ユーカリの栽培管理は、すべての枝を切り落とすことから始まります。いわゆる"坊主 剪定 せんてい "することで、新芽の成長を促します。その後、少しだけ芽が出たら殺菌剤で消毒。8月くらいまでを目途に、月に2~3回のペースで消毒を続けます。安繁さんは「しっかりとした剪定と消毒のタイミングがポイント」と話します。そして、葉が大きくなり青々と茂ってきた頃、いよいよ出荷です。作業は、11月から翌春まで続きます。
「取り組む人が少なく、今後が心配。ただ、需要は多いので出来る限り続けていきたい」と意欲を示す安繁さん。

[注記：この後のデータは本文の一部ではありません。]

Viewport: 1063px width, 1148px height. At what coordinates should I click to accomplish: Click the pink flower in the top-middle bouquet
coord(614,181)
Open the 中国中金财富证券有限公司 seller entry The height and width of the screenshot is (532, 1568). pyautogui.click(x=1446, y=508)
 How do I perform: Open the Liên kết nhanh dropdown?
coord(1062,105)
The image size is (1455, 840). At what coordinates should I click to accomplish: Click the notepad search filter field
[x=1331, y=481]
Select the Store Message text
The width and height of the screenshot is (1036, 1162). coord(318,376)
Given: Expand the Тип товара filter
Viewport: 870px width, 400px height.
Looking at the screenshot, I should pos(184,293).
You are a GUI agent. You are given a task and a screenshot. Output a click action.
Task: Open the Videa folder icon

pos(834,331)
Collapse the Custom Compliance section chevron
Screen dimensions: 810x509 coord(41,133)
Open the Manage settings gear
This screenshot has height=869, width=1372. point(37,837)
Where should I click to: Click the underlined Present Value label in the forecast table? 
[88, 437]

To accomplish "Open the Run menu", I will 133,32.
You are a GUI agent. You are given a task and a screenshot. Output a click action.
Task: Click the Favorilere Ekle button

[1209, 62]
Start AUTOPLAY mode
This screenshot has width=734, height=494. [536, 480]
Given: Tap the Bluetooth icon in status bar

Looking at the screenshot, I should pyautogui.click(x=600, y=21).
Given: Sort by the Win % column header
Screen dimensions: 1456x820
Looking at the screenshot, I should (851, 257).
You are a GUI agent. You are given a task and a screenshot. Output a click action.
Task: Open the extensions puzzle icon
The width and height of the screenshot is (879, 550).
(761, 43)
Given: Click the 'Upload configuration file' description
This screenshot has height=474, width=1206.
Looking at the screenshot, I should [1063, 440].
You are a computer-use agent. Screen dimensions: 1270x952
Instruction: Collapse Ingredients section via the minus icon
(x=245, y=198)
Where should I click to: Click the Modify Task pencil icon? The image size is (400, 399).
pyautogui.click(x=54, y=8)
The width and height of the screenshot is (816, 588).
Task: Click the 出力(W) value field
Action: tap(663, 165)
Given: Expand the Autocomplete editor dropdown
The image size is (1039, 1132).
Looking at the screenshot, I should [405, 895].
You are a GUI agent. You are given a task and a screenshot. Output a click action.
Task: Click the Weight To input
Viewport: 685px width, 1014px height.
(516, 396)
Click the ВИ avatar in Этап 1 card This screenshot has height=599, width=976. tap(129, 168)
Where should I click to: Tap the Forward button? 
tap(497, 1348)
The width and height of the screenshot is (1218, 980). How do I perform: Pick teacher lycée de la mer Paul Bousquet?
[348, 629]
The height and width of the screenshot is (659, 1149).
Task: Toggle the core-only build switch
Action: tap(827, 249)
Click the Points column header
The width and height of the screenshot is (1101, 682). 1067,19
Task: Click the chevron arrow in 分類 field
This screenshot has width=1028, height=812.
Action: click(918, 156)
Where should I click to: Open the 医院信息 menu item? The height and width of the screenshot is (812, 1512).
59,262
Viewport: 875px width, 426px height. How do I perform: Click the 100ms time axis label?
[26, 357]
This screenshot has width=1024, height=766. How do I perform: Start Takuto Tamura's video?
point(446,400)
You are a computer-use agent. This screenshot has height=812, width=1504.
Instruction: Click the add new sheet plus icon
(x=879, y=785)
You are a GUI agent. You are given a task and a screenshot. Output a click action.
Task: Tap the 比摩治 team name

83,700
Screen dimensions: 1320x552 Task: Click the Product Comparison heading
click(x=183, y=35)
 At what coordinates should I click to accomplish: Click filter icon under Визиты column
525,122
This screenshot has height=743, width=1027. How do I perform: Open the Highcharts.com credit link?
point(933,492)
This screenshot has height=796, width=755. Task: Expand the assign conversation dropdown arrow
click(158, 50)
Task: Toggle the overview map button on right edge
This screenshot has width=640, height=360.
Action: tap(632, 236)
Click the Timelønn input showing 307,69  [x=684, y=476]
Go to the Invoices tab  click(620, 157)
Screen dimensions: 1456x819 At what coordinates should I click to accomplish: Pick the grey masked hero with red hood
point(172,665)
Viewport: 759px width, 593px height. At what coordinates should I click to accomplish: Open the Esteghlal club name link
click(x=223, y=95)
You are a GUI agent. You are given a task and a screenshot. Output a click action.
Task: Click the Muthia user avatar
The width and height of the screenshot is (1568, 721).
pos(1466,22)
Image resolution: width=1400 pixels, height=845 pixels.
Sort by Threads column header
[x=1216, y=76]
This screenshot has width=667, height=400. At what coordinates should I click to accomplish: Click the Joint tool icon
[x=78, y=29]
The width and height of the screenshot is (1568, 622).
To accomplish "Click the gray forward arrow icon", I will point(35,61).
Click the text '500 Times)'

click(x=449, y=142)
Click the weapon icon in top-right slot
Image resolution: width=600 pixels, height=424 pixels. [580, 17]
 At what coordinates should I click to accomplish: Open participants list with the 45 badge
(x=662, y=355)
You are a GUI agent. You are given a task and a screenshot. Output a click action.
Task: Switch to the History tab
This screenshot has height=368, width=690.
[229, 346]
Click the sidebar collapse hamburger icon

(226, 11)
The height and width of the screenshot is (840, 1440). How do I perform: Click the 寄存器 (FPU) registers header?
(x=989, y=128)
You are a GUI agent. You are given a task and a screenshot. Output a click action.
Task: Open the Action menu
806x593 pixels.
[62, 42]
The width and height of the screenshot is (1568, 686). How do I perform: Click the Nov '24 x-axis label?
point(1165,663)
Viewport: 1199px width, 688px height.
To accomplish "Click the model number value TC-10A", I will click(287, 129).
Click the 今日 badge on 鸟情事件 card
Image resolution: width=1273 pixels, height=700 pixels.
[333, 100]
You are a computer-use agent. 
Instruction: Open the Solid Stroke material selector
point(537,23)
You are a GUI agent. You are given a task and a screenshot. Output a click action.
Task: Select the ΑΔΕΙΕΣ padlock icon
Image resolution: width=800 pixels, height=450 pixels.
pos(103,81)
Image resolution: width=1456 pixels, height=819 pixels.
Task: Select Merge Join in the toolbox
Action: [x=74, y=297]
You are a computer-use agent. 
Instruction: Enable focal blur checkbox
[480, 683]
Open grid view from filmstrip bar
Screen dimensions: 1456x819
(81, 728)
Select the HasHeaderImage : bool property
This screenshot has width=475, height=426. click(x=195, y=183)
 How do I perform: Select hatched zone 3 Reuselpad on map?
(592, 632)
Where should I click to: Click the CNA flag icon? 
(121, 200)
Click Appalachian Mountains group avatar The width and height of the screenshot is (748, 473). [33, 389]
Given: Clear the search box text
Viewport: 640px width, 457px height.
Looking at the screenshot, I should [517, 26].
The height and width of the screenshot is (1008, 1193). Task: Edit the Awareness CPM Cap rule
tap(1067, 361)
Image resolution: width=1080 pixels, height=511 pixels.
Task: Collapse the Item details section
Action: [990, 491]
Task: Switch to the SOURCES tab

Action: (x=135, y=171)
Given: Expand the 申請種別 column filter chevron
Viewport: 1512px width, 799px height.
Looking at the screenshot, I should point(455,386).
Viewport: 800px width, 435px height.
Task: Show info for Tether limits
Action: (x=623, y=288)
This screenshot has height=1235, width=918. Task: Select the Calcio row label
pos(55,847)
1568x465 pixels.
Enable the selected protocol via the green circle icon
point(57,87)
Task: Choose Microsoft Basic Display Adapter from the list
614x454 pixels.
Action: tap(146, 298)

目立たずもしっかりとした異彩を放つユーカリとともに、安繁さんもまたユーカリ栽培の"第一人者"として輝き続け、私たちの生活に彩りを与えてくれることでしょう。

樹齢28年。これまで安繁さんとともに歩んできました。感慨もひとしおです。


梅原浩明さん梅原浩明さん

年間50品目以上の鉢物を栽培する
ベテラン花卉農家

水の管理が肝心!花々に愛情をたっぷりと

寒さが増す12月下旬の川越市北田島。ハウス内にはラナンキュラスやアネモネ、パンジーなどがすくすくと育っています。「花は水の管理が最も肝心。花ごとに水やりのタイミングが全く違う」と話すのは、梅原浩明さんです。就農以来30年以上もの間、花卉栽培に従事し、現在は年間約50品目以上もの鉢物を手掛けています。長年培ってきたその目で、花の生育を一つ一つ丁寧に見極めていきます。
「以前、病気や虫が原因で育てていた花が全滅したこともあった。それ以来、肥料の調整を学ぶなど『やるしかない!』と自分に言い聞かせながら、常に前向きな姿勢で取り組んできた。理想の花に育ったときは、この上ない喜びを感じる」。
浩明さんの想いがたくさん詰まった花々は、1月から2月にかけて出荷の最盛期を迎えます。

順調な生育を見せるラナンキュラス。出荷までもうすぐです。

東京五輪に合わせ花を植栽
ますます膨らむ今後の夢

「JAいるま野鉢物部会」の部会長を務める浩明さん。自らの栽培に加え、私たちの生活に彩りを与えてくれる活動にも取り組みます。
昨夏、霞ヶ関CCで行われた東京五輪のゴルフ競技。会場の最寄り駅となったJR川越線「笠幡駅」の他、「川越駅」にも部会員が育てたニチニチソウやジニアが駅前ロータリーなどに植えられ、地元開催に花を添えました。「私たちが育てた花で街並みが彩られ、多くの人の心を癒すことが出来て嬉しい」と笑顔を見せます。
今後は「子どもたちが花に興味を持ち自ら栽培してもらうことで、生命の大切さを伝えていきたい」と意気込みます。夢は自ら育てた花の蕾のように、ますます膨らんでいきます。

約100色ものパンジーを栽培。長男の雅樹さんの発案で、SNSでの販売にも力を入れています。